全国の地価動向は全用途平均で3年連続上昇~国交省、令和6年地価公示、三大都市圏では上昇率が拡大
国土交通省は、「令和6年地価公示」をまとめた。全国2万6000地点(うち、福島第一原子力発電所の事故の影響による6地点で調査を中止)を対象に、令和6年1月1日時点の価格を調査した結果、1年間の地価動向として、次のような結果が得られた。なお、令和6年1月1日午前0時以降に発生した能登半島における地震の影響は反映されていない。
【全国の地価動向】
1.地価動向
◇全国平均=「全用途平均」「住宅地」「商業地」のいずれも3年連続で上昇し、上昇率が拡大した。
◇三大都市圏=「全用途平均」「住宅地」「商業地」のいずれも3年連続で上昇し、上昇率が拡大した。東京圏、名古屋圏では、「全用途平均」「住宅地」「商業地」のいずれも3年連続上昇し、上昇率が拡大した。大阪圏では、「全用途平均」「住宅地」は3年連続、「商業地」は2年連続で上昇し、それぞれ上昇率が拡大した。
◇地方圏=「全用途平均」「住宅地」「商業地」のいずれも3年連続上昇した。「全用途平均」「商業地」は上昇率が拡大し、「住宅地」は前年と同じ上昇率となった。地方四市(札幌市・仙台市・広島市・福岡市)では、「全用途平均」「住宅地」「商業地」のいずれも11年連続で上昇した。「全用途平均」「住宅地」は上昇率が縮小したが、「商業地」は上昇率が拡大した。地方四市を除くその他の地域では、「全用途平均」「住宅地」「商業地」のいずれも2年連続で上昇し、上昇率が拡大した。
2.全体的な特徴=全国の地価は、景気が緩やかに回復している中、地域や用途により差があるものの、三大都市圏・地方圏ともに上昇が継続するとともに、三大都市圏では上昇率が拡大し、地方圏でも上昇率が拡大傾向となるなど、上昇基調を強めている。
3.個別の特徴
◇住宅地=(1)都市中心部や、利便性・住環境に優れた地域などでは住宅需要は堅調であり、地価上昇が継続している。(2)三大都市圏や地方四市の中心部における地価上昇に伴い、周辺部においても上昇の範囲が拡大しており、特に地方四市の周辺の市等では、高い上昇となった地点が見られる。(3)鉄道新路線等の開業による交通利便性の向上などを受け、上昇率が拡大した地点が見られる。(4)外国人にも人気の高いリゾート地では、別荘やコンドミニアムなどの需要が増大し、高い上昇となった地点が見られる。
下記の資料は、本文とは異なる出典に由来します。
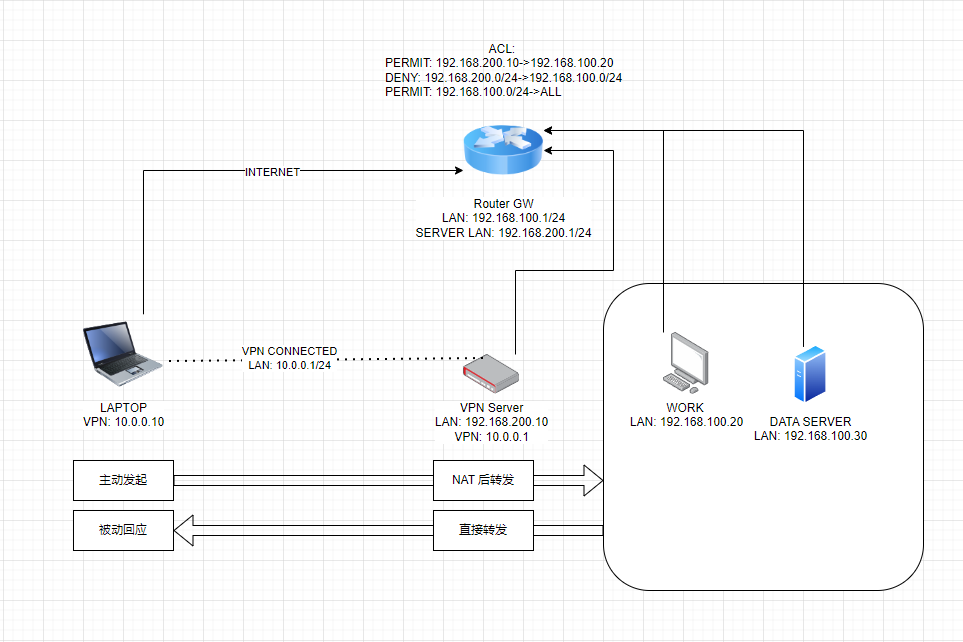
Task: Select the DATA SERVER LAN label
Action: [810, 428]
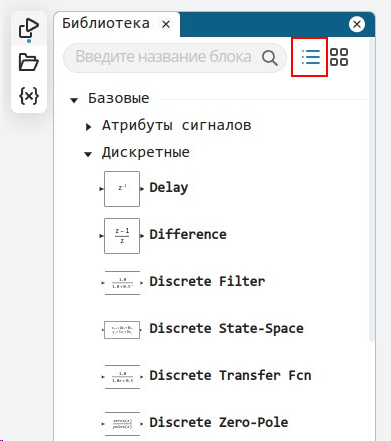Screen dimensions: 391x441
Task: Select the Discrete Zero-Pole block icon
Action: pos(122,424)
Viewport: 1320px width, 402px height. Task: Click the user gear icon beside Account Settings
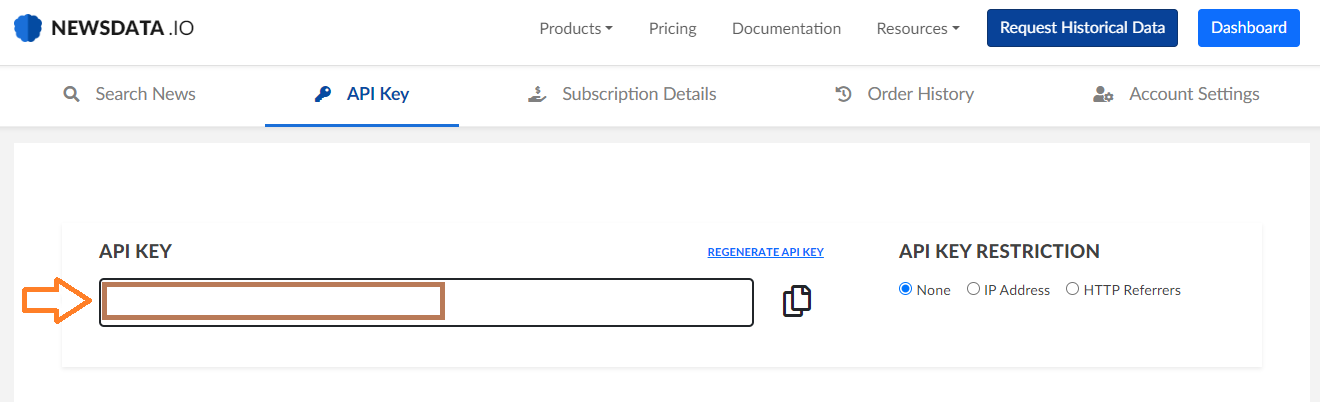point(1103,95)
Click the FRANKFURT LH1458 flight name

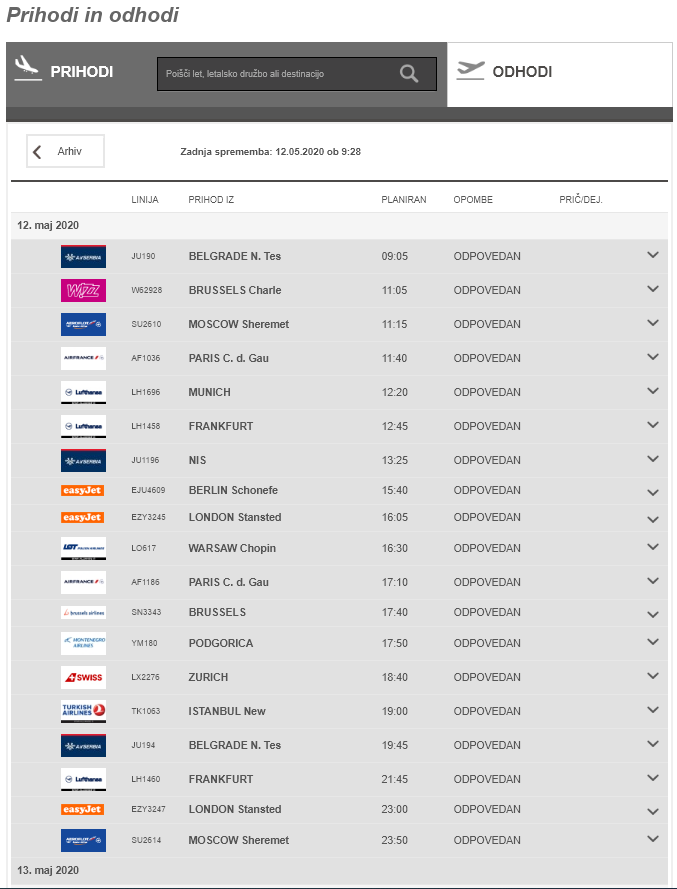click(x=221, y=426)
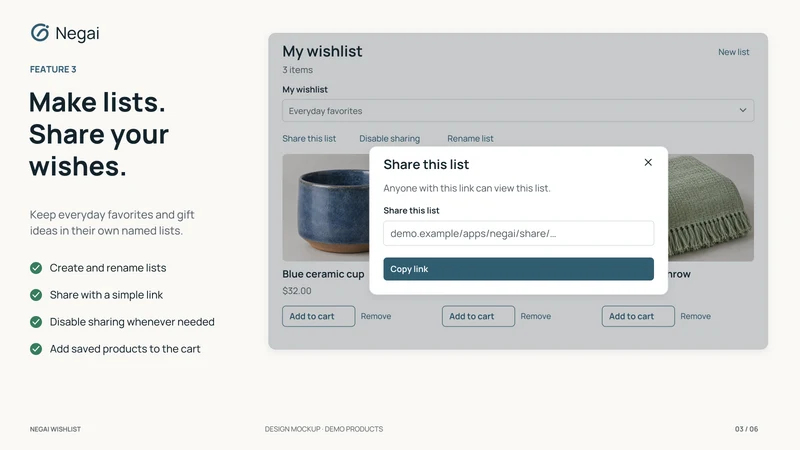This screenshot has height=450, width=800.
Task: Open Share this list link
Action: (309, 138)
◇商業地=(1)都市部を中心に、人流回復を受けて店舗需要の回復傾向が続いたほか、オフィス需要も底堅く推移したことなどから、地価の回復傾向が進んでいる。(2)再開発事業等が進展している地域では、利便性や賑わいの向上への期待感などから、地価上昇が継続している。(3)インバウンドを含めた観光客が回復した観光地や、人流回復が進む繁華街では、地価の大幅な回復が見られる。(4)都市中心部の交通利便性等に優れた地域では、マンション需要との競合により、高い上昇となった地点が見られる。
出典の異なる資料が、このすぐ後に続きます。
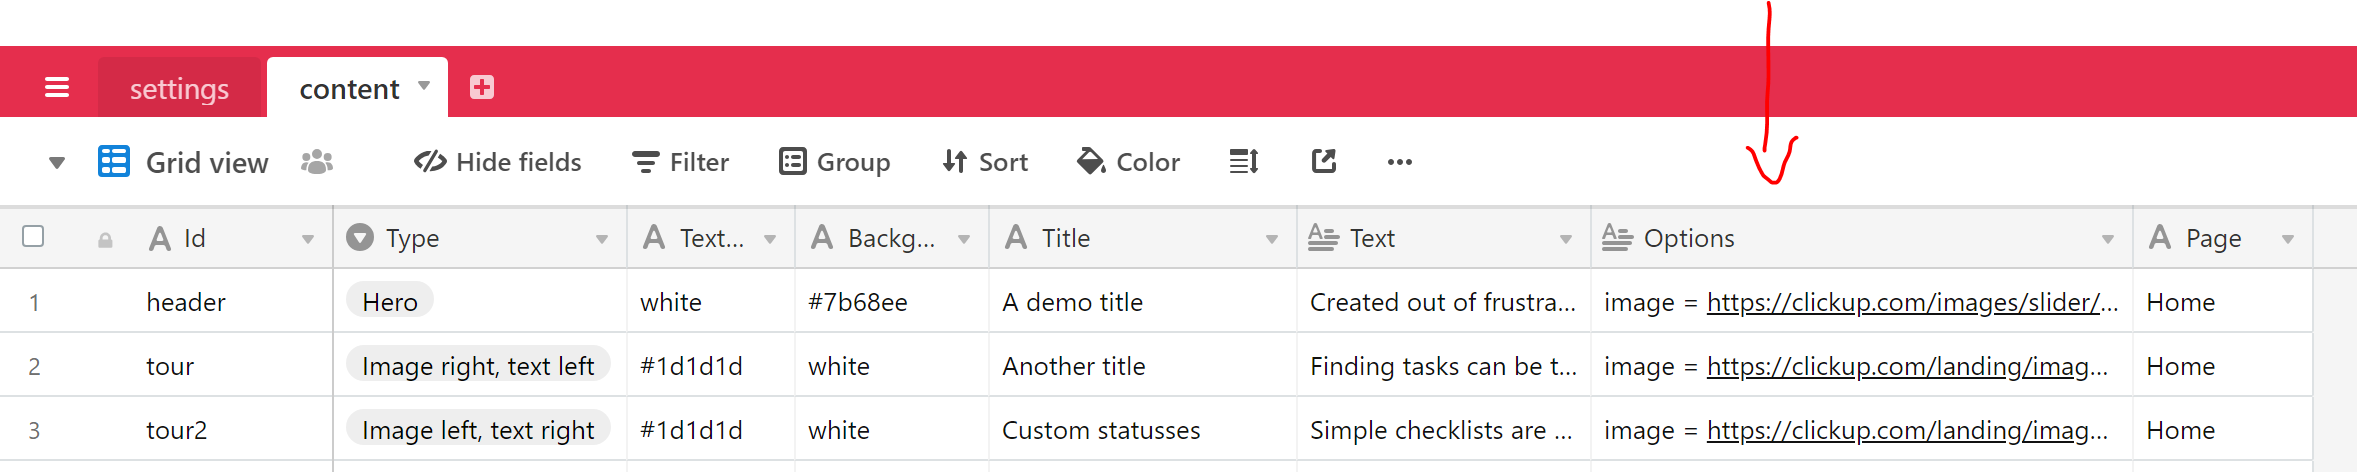Click the lock icon in Id header
Screen dimensions: 2357x472
click(105, 240)
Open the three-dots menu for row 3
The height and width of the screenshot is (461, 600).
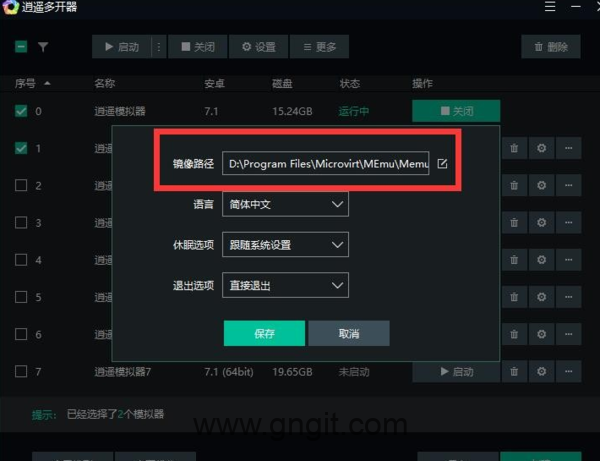[569, 223]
◇その他=(1)大手半導体メーカーの工場が進出する地域では、関連企業も含めた従業員向けの住宅用地等の需要のほか、関連企業の事務所用地等の需要も旺盛となっており、住宅地、商業地、工業地ともに高い上昇となっている。(2)eコマース市場の拡大を背景に、大型物流施設用地等に対する需要が旺盛となっており、高速道路等へのアクセスが良好な工業地では、高い上昇となった地点が見られる。(3)地方部を中心に、人口減少の進展などにより、引き続き地価が弱含んでいる地点が見られる。
【都道府県別地価変動率(住宅地)】
◇変動率プラスの都道府県の数=24(令和5年)→29(令和6年)。今回プラスの29都道府県:北海道、青森県、岩手県、宮城県、秋田県、山形県、福島県、茨城県、埼玉県、千葉県、東京都、神奈川県、石川県、長野県、愛知県、三重県、京都府、大阪府、兵庫県、岡山県、広島県、山口県、福岡県、佐賀県、長崎県、熊本県、大分県、宮崎県、沖縄県。※下線は前年の横ばい・下落から上昇に転じた県。
◇変動率マイナスの都道府県の数=22(令和5年)→17(令和6年)。
【都道府県別地価変動率(商業地)】
◇変動率プラスの都道府県の数=23(令和5年)→29(令和6年)。今回プラスの29都道府県:北海道、宮城県、秋田県、福島県、茨城県、埼玉県、千葉県、東京都、神奈川県、石川県、福井県、岐阜県、静岡県、愛知県、三重県、滋賀県、京都府、大阪府、兵庫県、奈良県、岡山県、広島県、山口県、福岡県、佐賀県、長崎県、熊本県、大分県、沖縄県。※下線は前年の横ばい・下落から上昇に転じた県。
◇変動率マイナスの都道府県の数=23(令和5年)→15(令和6年)。